But as Phileas Fogg learned in Jules Verne’s 1872 novel “Around the World in 80 Days,” traveling around the planet is not so easy.

The dual Belgian-British citizen took off on Aug. 18, 2021, in a Shark Aero with an extra fuel tank in the passenger space. She expected her journey to take three months. That, however, was before bad weather forced her to make an unscheduled landing at Washington-Warren Airport in Washington, North Carolina, delaying her intended visit to Jacksonville, Florida — where she was also to meet Shaesta Waiz, the Afghan American pilot who had set the previous record as the youngest woman to girdle the globe in 2017 at age 30.

It was just a prelude of things to come. Rutherford braved heavy cloud cover over Colombia and lightning flashes over Mexico and made an unscheduled landing at Redding, California, because smoke from wildfires in the Seattle area hampered visibility. She also experienced delays in Alaska and Russia for “visa and weather issues” before finally reaching Vladivostok.
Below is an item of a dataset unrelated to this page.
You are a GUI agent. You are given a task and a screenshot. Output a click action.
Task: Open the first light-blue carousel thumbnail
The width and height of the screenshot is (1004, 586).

She was also denied permission to fly over China and narrowly avoided straying into North Korean airspace.

The most challenging leg of her flight was over Siberia.

“It was minus 35 degrees Celsius on the ground,” she said. “If the engine were to stall, I’d be hours away from rescue and I don’t know how long I’d have survived for.”

Bad weather delayed even the final leg of her flight by a week, but despite the obstacles, Rutherford never quit until she reached her goal — around the world in 155 days.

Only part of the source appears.